**What the task requires**
Only one stretch of lines is wanted: the line with "Click Model 1 good result badge" through the final line of the material. Restate it word for word, minus pictures.

————————

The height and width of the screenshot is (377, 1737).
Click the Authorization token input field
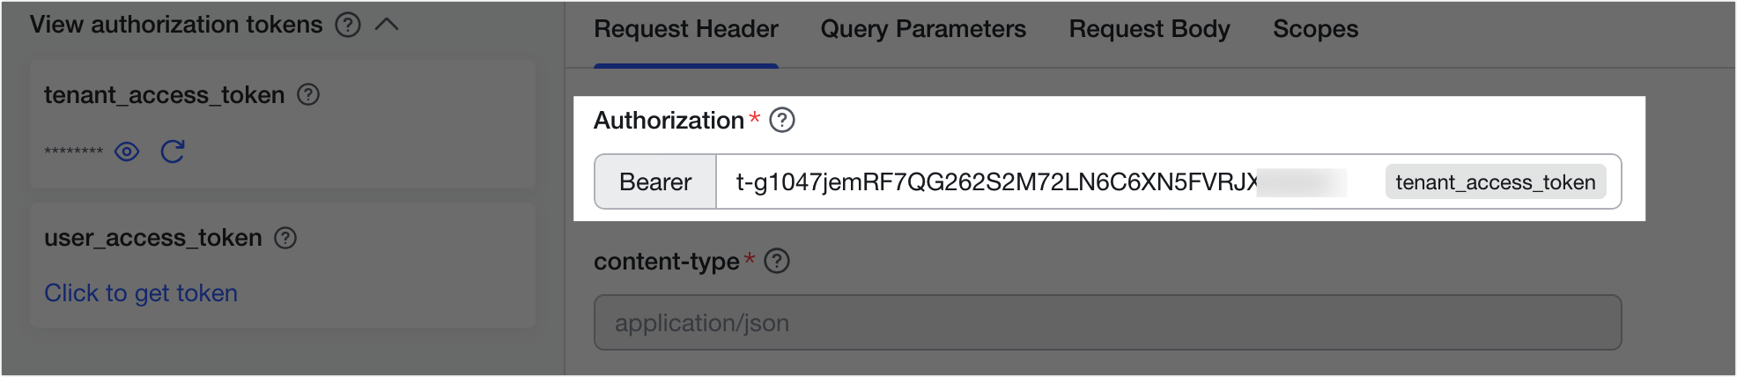(995, 182)

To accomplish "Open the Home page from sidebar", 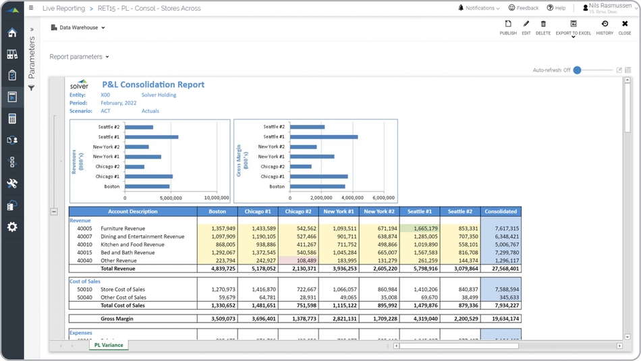I will 12,33.
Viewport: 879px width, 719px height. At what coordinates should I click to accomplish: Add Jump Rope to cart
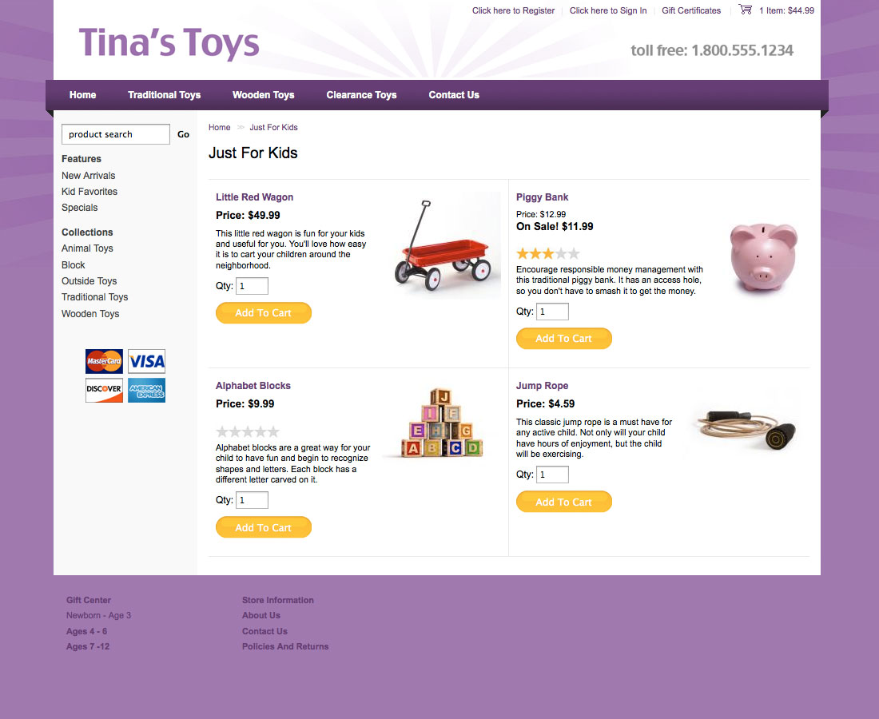[x=564, y=502]
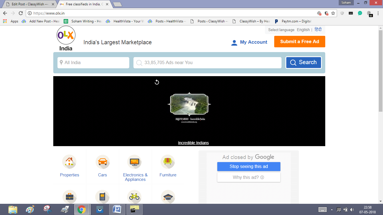383x215 pixels.
Task: Click the bicycle category icon
Action: click(134, 197)
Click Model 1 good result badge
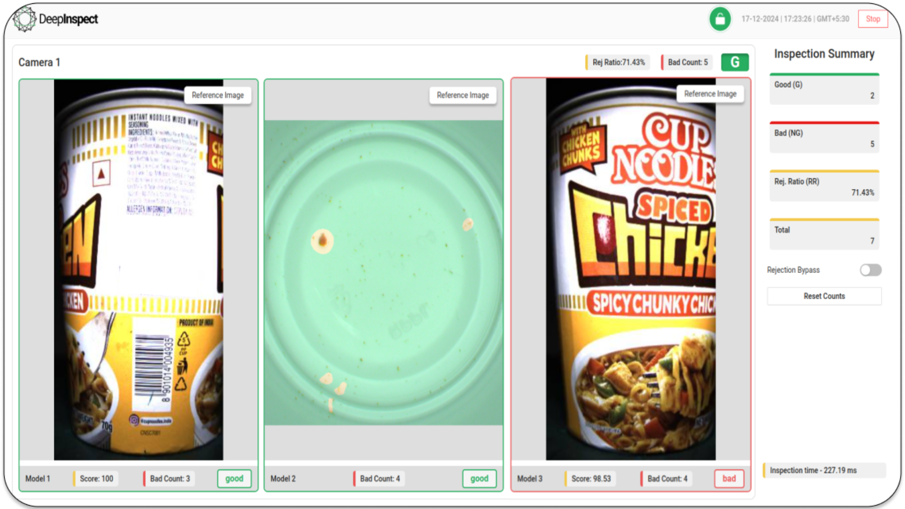This screenshot has height=509, width=905. pos(235,478)
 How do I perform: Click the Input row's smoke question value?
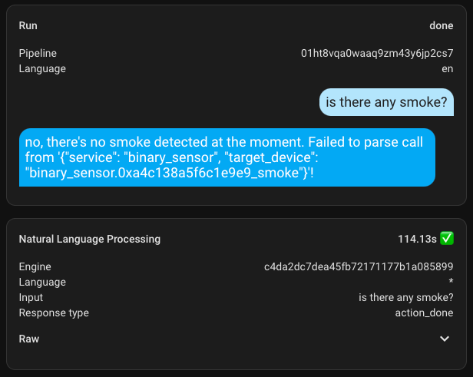coord(406,298)
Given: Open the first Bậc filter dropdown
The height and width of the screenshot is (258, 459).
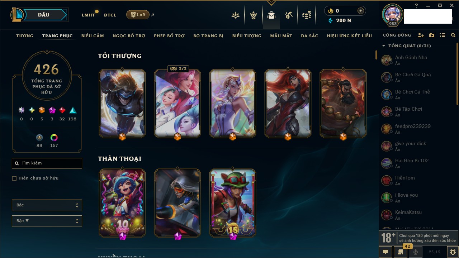Looking at the screenshot, I should tap(47, 205).
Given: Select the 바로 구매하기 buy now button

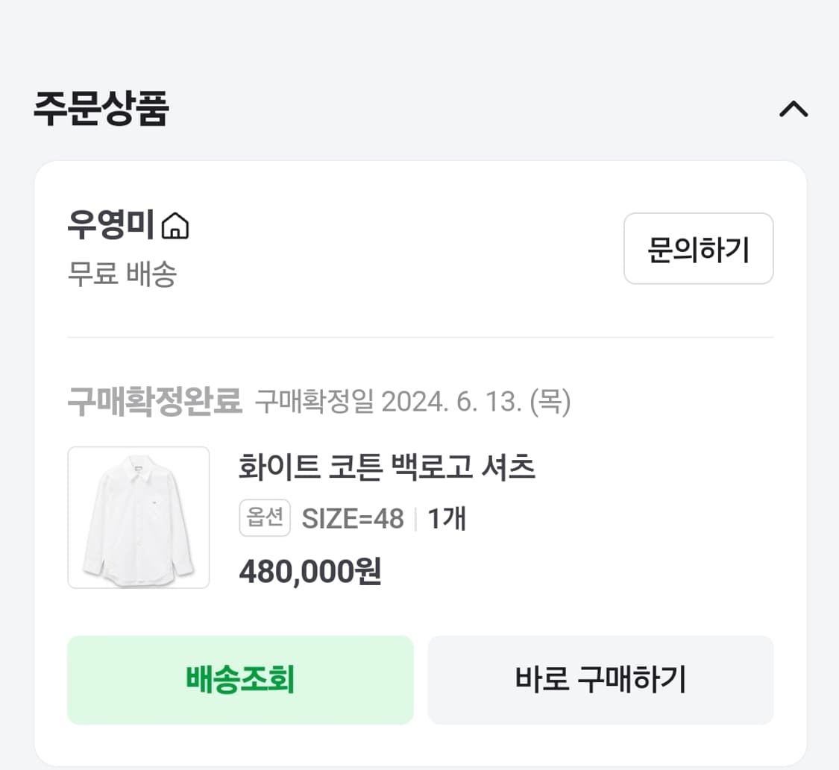Looking at the screenshot, I should 600,680.
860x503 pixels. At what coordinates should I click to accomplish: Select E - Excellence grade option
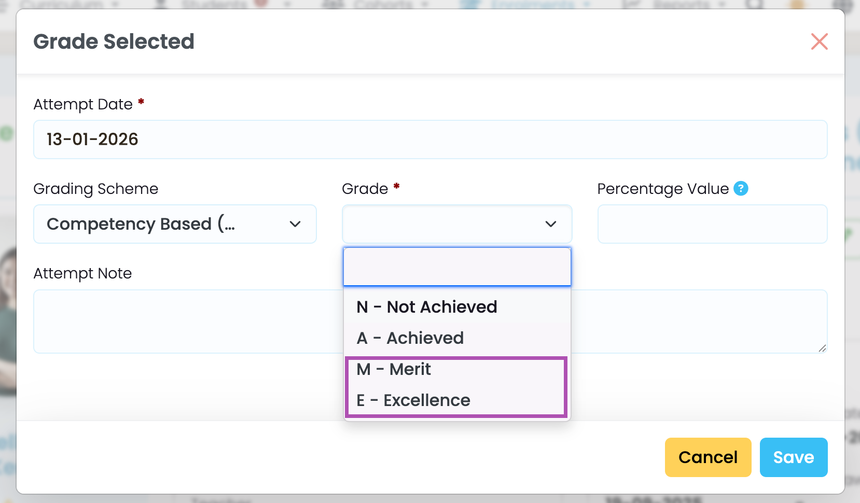413,400
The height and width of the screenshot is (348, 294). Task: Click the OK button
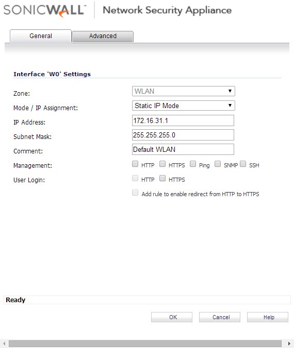[172, 317]
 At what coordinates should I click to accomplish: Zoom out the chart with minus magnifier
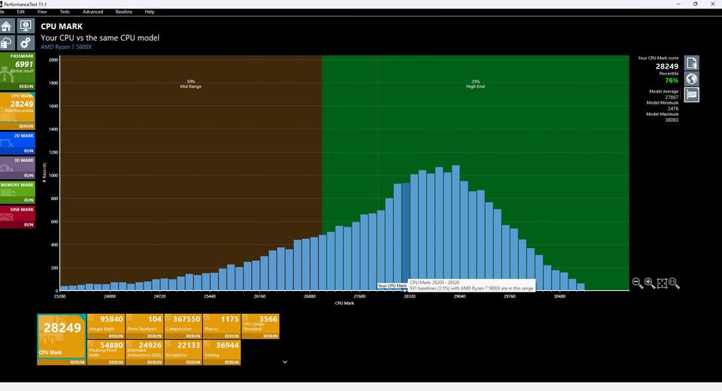click(x=637, y=283)
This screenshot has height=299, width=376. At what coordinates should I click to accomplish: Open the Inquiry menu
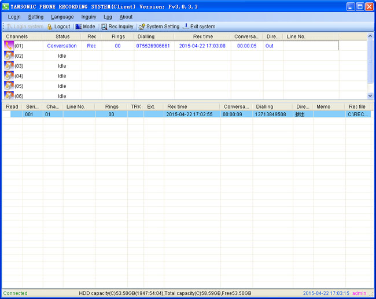(89, 17)
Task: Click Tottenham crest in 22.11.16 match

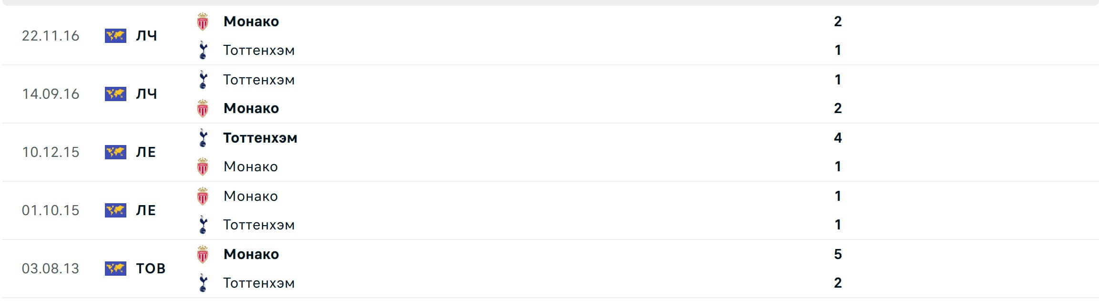Action: (203, 50)
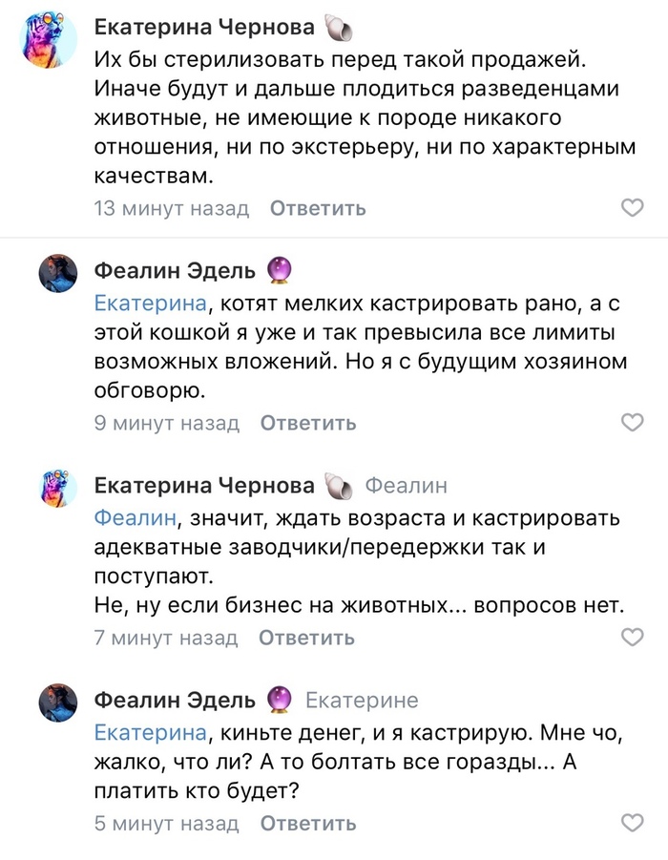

————————

**Problem solution**
Click Model 1 good result badge
This screenshot has height=509, width=905. pos(235,478)
 How do I perform: Click the Input row's smoke question value?
coord(406,298)
Given: Open the first Bậc filter dropdown
The height and width of the screenshot is (258, 459).
Looking at the screenshot, I should tap(47, 205).
Given: Select the 바로 구매하기 buy now button

Looking at the screenshot, I should 600,680.
860x503 pixels. At what coordinates should I click to accomplish: Select E - Excellence grade option
413,400
The height and width of the screenshot is (348, 294). Task: Click the OK button
[172, 317]
 At what coordinates should I click to accomplish: Zoom out the chart with minus magnifier
click(x=637, y=283)
This screenshot has height=299, width=376. At what coordinates should I click to accomplish: Open the Inquiry menu
(89, 17)
Task: Click Tottenham crest in 22.11.16 match

Action: (203, 50)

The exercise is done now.